ECLI:NL:RBAMS:2025:1001

Rechtbank Amsterdam

Datum uitspraak
13 februari 2025
Publicatiedatum
18 februari 2025
Zaaknummer
13-363519-24
Instantie
Rechtbank Amsterdam
Type
Uitspraak
Procedures
  • Eerste en enige aanleg
Vindplaatsen
  • Rechtspraak.nl
AI samenvatting door LexboostAutomatisch gegenereerd

Toestemming voor overlevering op basis van Europees aanhoudingsbevel met detentiegarantie

Op 13 februari 2025 heeft de Rechtbank Amsterdam uitspraak gedaan in een zaak betreffende de overlevering van een opgeëiste persoon aan Roemenië op basis van een Europees aanhoudingsbevel (EAB). Het EAB, uitgevaardigd door de Ploiești Court of Law op 5 november 2024, verzocht om de aanhouding en overlevering van de opgeëiste persoon, die in Nederland gedetineerd was. De rechtbank heeft de procedure in twee zittingen behandeld, waarbij de eerste zitting op 14 januari 2025 plaatsvond. Tijdens deze zitting was de opgeëiste persoon aanwezig, maar de behandeling werd aangehouden vanwege de afwezigheid van een tolk. Op de tweede zitting op 30 januari 2025 was de opgeëiste persoon opnieuw aanwezig, bijgestaan door zijn raadsman en een tolk. De rechtbank heeft vastgesteld dat de opgeëiste persoon zijn verdedigingsrechten niet heeft geschonden, ondanks dat hij niet in persoon aanwezig was bij de eerdere rechtszittingen in Roemenië. De rechtbank heeft de detentiegarantie van de Roemeense autoriteiten beoordeeld en geconcludeerd dat er geen reëel gevaar bestaat voor onmenselijke behandeling. Uiteindelijk heeft de rechtbank besloten de overlevering toe te staan, omdat aan de eisen van de Overleveringswet is voldaan en er geen weigeringsgronden zijn.

Uitspraak

RECHTBANK AMSTERDAM

INTERNATIONALE RECHTSHULPKAMER

Parketnummer: 13/363519-24
Datum uitspraak: 13 februari 2025
UITSPRAAK
op de vordering van 20 november 2024 van de officier van justitie bij deze rechtbank tot het in behandeling nemen van een Europees aanhoudingsbevel (EAB). [1]
Dit EAB is uitgevaardigd op 5 november 2024 door
Ploiești Court of Law, Roemenië (hierna: de uitvaardigende justitiële autoriteit) en strekt tot de aanhouding en overlevering van:
[opgeëiste persoon] ,
geboren in [geboorteplaats] (Roemenië) op [geboortedag] 1997,
zonder vaste woon- of verblijfplaats in Nederland,
gedetineerd in Detentiecentrum [plaats 1] ,
hierna ‘de opgeëiste persoon’.

1.Procesgang

Zitting 14 januari 2025
De behandeling van het EAB is aangevangen op de zitting van 14 januari 2025, in aanwezigheid van mr. A. Keulers, officier van justitie. De opgeëiste persoon is verschenen, evenals zijn raadsman, Mr. H.G. Koopman, advocaat in Amsterdam. Wegens de afwezigheid van de tolk in de Roemeense taal is het onderzoek ter terechtzitting voor bepaalde tijd aangehouden.

OPGESLAGEN RIJEN
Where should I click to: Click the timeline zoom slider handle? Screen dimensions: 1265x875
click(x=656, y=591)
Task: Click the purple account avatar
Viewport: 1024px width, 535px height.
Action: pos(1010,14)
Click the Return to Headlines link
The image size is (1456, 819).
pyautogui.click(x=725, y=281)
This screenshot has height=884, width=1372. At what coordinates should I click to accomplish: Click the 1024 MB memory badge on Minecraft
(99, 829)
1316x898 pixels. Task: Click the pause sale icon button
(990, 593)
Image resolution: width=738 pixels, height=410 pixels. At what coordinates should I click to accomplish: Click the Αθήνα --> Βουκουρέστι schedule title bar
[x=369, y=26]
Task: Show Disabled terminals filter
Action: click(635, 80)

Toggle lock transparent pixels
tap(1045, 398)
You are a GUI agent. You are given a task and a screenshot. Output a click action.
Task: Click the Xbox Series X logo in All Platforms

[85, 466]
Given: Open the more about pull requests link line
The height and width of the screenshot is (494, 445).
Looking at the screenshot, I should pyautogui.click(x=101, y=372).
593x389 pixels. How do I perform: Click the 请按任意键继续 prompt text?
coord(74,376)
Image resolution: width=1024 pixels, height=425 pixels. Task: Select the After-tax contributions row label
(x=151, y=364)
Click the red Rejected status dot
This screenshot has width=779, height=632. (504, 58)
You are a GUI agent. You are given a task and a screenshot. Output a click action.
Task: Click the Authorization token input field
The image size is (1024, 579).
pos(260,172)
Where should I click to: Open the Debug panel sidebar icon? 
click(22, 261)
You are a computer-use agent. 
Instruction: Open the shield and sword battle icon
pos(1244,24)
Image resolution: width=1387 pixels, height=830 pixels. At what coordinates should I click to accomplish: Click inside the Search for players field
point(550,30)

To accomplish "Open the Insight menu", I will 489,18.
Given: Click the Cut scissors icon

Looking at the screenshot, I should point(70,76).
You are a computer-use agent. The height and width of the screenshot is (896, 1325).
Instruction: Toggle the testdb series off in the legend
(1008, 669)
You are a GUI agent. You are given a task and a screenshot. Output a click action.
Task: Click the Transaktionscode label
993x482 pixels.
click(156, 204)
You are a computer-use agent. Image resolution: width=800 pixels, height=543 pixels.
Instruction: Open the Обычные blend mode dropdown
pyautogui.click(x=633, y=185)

OPDRACHT
Welke instantie vaardigde volgens de uitspraak het Europees aanhoudingsbevel uit? De rijen zijn afkomstig uit een andere bron dan de uitspraak.

ANTWOORD
De Ploiești Court of Law in Roemenië.